Die Nashville-Erklärung wurde nun ins Niederländische übersetzt und, wie vergangene Woche bekannt wurde, bislang von fast 300 Geistlichen und Politikern in den Niederlanden unterschrieben. Was dort zu massiver Kritik führte. Denn die Nashville-Erklärung ist nicht nur eine Positionsbestimmung der Unterzeichner, sie versteht sich auch als Kampfansage an alle Formen von LGBT-Sexualität sowie deren gesellschaftliche Akzeptanz. Nach dem Selbstverständnis der Nashville-Unterzeichner ist der Mensch von Gott allein als Mann oder als Frau mit jeweils komplementären sexuellen Gelüsten geschaffen. Diese Sichtweise gesellschaftlich durchzusetzen, betrachten sie als ihr Ziel. Die niederländische Tageszeitung Trouw bezeichnete die Erklärung als "orthodoxes Anti-Homo-Manifest".

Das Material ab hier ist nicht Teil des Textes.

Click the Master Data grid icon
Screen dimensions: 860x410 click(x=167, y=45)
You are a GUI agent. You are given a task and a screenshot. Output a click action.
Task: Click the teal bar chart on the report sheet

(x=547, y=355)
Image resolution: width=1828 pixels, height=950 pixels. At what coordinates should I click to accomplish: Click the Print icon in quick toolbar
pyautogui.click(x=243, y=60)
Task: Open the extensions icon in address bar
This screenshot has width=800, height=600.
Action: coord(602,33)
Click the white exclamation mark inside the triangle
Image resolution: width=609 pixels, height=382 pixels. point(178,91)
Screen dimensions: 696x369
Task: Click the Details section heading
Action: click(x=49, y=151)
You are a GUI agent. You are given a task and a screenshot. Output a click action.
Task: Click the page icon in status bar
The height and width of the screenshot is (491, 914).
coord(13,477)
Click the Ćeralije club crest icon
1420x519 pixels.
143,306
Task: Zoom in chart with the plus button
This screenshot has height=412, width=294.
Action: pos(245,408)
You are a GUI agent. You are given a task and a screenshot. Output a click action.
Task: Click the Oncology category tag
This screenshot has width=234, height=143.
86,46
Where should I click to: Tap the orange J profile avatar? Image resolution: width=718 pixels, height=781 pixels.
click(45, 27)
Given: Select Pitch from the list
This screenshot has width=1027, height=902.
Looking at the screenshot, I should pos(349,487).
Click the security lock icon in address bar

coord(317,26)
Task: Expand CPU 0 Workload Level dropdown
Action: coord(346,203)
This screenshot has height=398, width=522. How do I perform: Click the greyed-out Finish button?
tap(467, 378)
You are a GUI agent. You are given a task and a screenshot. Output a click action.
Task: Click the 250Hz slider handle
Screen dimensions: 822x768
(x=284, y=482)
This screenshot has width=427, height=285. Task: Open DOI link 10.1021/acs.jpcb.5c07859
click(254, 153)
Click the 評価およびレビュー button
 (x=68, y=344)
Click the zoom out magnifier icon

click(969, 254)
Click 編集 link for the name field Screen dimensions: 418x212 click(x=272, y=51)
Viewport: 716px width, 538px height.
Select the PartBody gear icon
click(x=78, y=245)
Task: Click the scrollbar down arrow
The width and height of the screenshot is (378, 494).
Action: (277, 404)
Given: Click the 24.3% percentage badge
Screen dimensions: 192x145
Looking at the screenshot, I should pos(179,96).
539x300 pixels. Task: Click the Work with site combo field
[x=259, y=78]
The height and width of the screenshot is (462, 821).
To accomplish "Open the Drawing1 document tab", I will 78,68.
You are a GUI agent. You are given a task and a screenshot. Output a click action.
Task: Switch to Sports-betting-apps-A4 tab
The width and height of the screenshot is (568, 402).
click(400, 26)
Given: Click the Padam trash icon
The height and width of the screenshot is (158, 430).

Viele Niederländer sind über die "Nashville-Erklärung" und ihre Unterstützer erschüttert. Aus Protest wehte in den Niederlanden in den vergangenen Tagen an vielen privaten aber auch öffentlichen Gebäuden, wie Rathäusern und (liberalen) Kirchen, eine Regenbogenfahne – das Symbol der LGBTQ-Bewegung. Und während die niederländische Staatsanwaltschaft prüft, ob die Nashville-Erklärung strafbare Passagen enthält, hat die Humanistische Vereinigung der Niederlande – sozusagen als Gegengift zur Nashville-Erklärung – eine "Liebeserklärung" veröffentlicht, die sich für alle Formen der Liebe stark macht. Innerhalb weniger Tage wurde die humanistische Liebeserklärung in den sozialen Netzwerken von mehreren Zehntausenden Niederländern, darunter vielen Prominenten, geteilt.
14 Kommentare
Kommentare
Hans Trutnau am Permanenter Link
Die Reaktionen auf die 'Nascher' weisen m.E. auf zu großes Ernstnehmen hin. Geballter Spott wäre evtl. angebrachter.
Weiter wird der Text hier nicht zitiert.